Extracted entries:
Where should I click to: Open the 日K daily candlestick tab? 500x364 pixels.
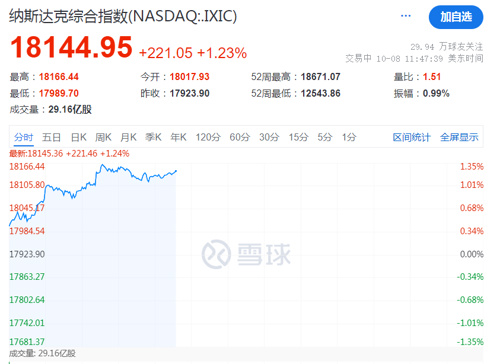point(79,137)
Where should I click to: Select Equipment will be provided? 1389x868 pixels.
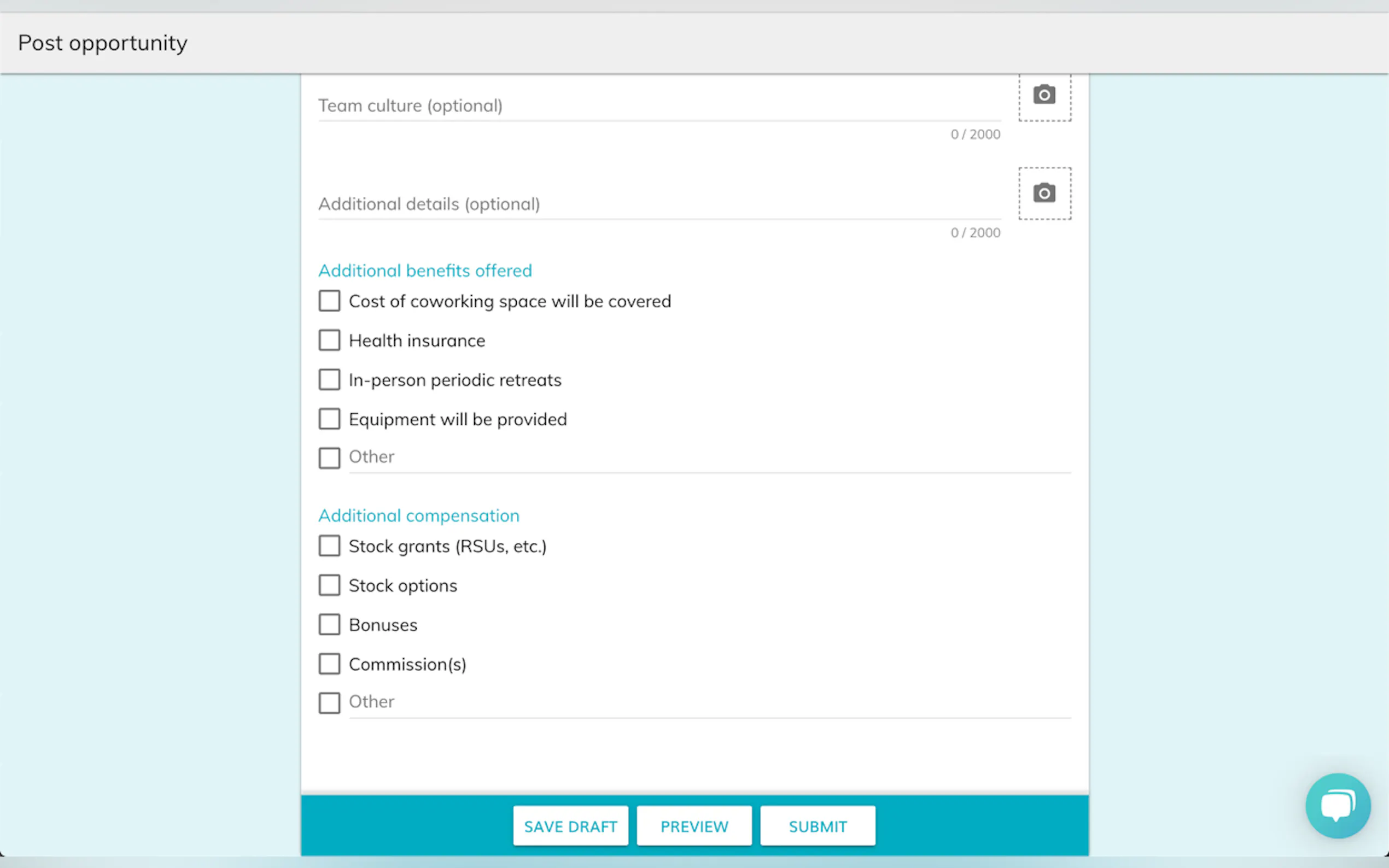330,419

--

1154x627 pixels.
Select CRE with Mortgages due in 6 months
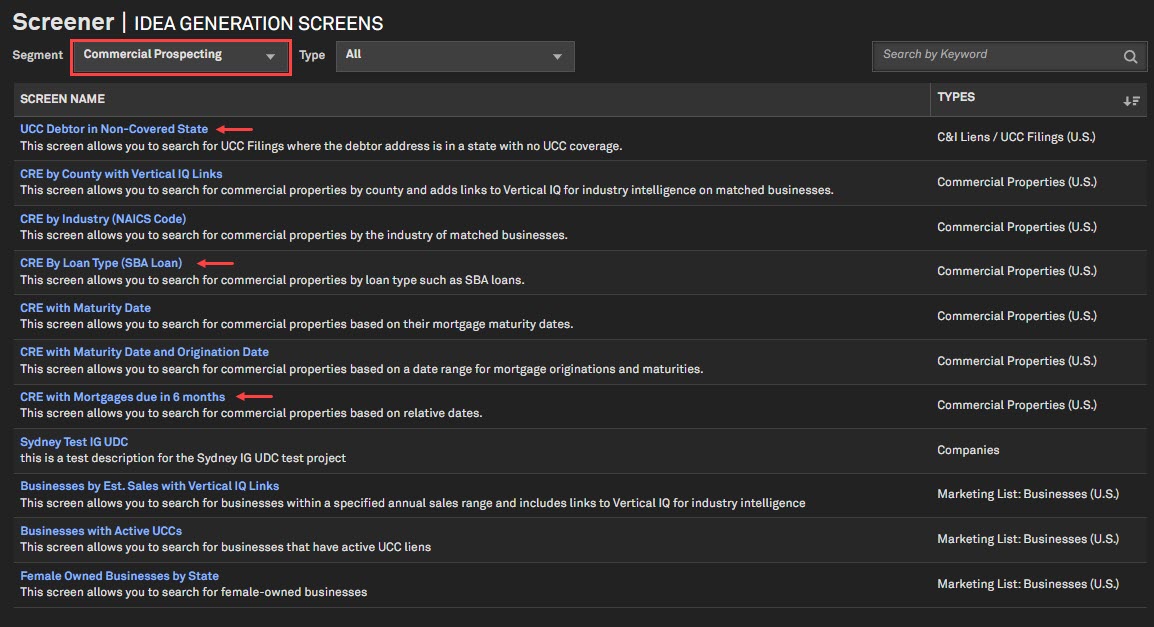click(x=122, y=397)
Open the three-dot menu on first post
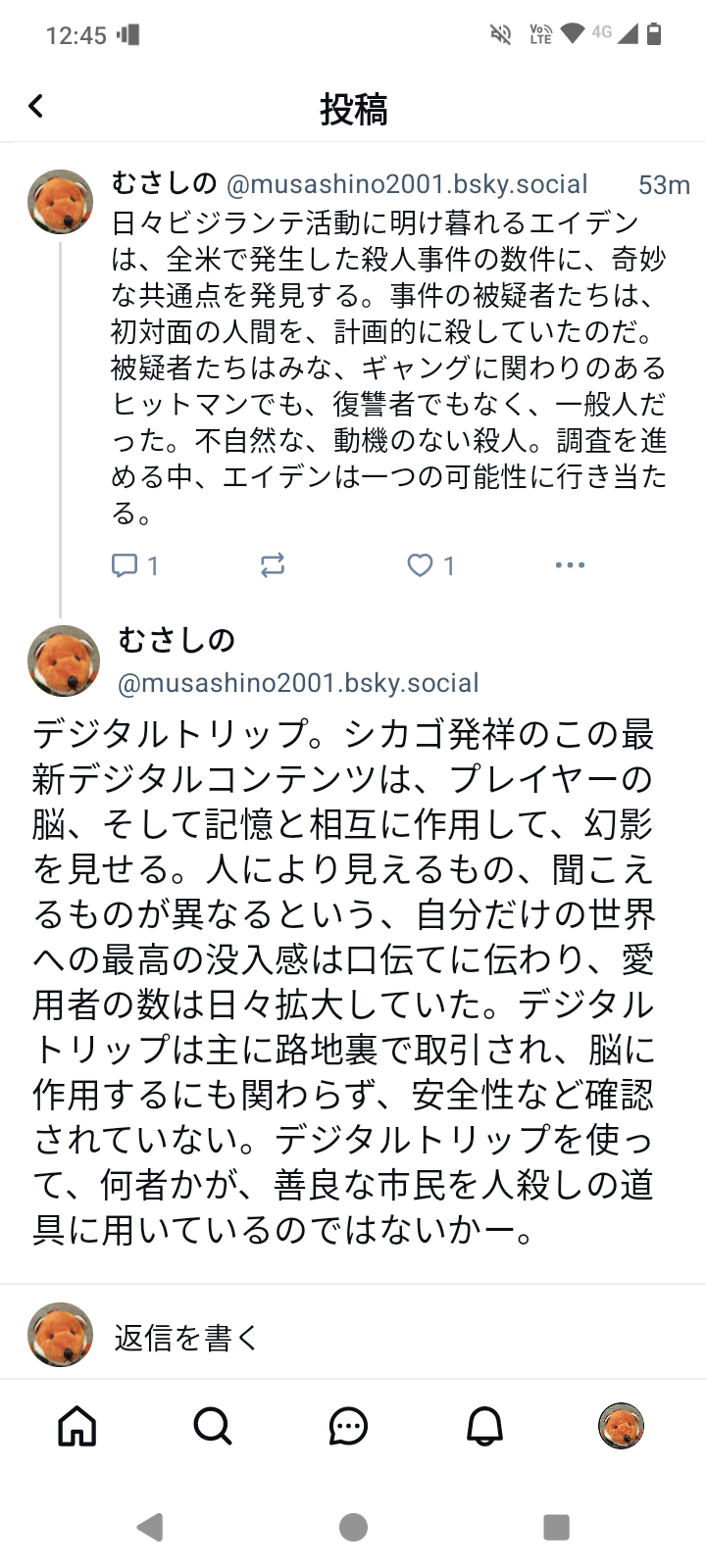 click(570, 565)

--

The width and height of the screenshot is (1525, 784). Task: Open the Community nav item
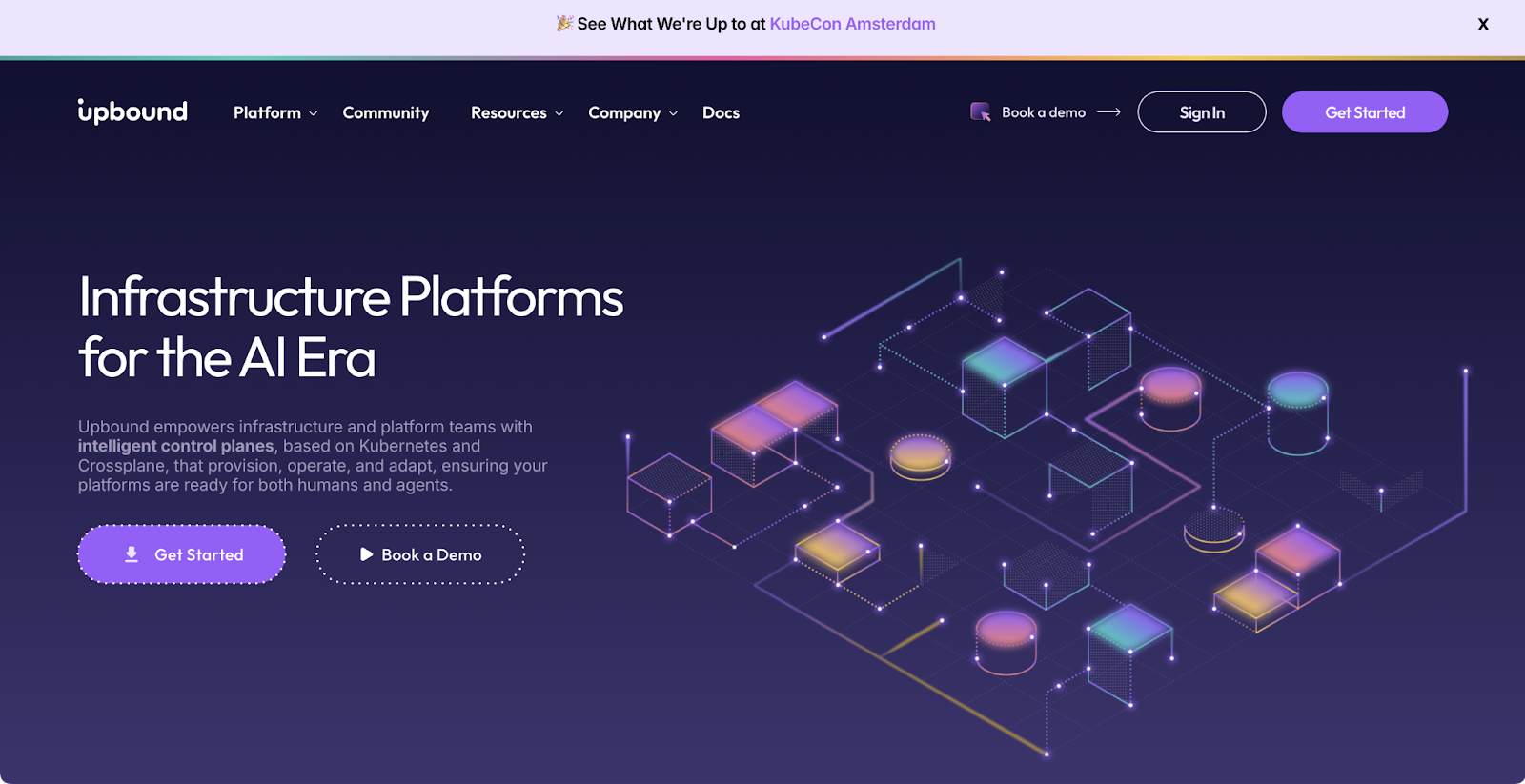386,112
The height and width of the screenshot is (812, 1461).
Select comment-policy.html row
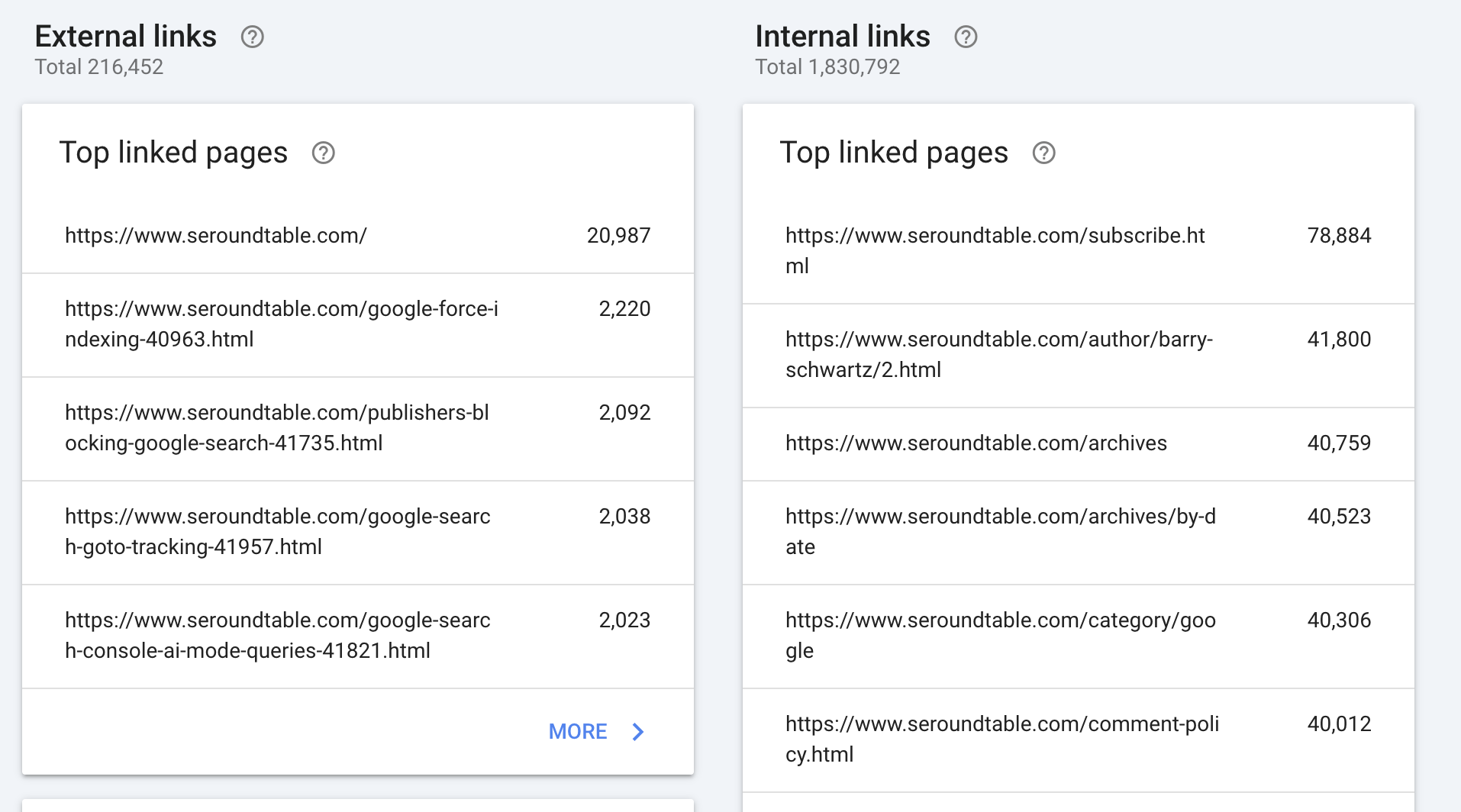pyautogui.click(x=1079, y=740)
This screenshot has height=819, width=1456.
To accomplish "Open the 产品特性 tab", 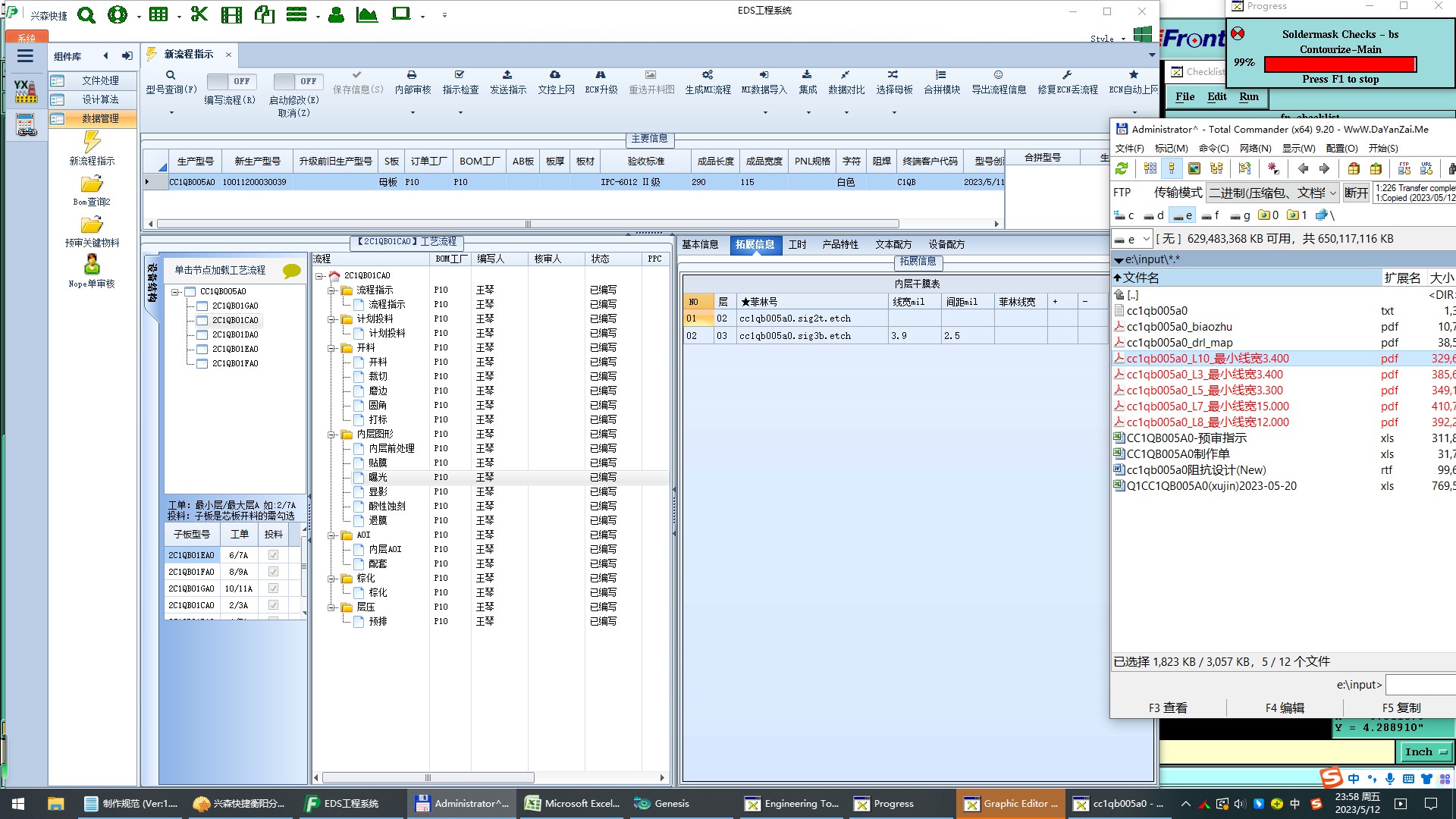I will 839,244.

Task objective: Pull out every line of the listing above that contains the word "Select", matching case exactly, and copy each one in full.

Answer to the problem:
Where should I click to: Select Equipment will be provided? 1389x868 pixels.
Select CRE with Mortgages due in 6 months
Select comment-policy.html row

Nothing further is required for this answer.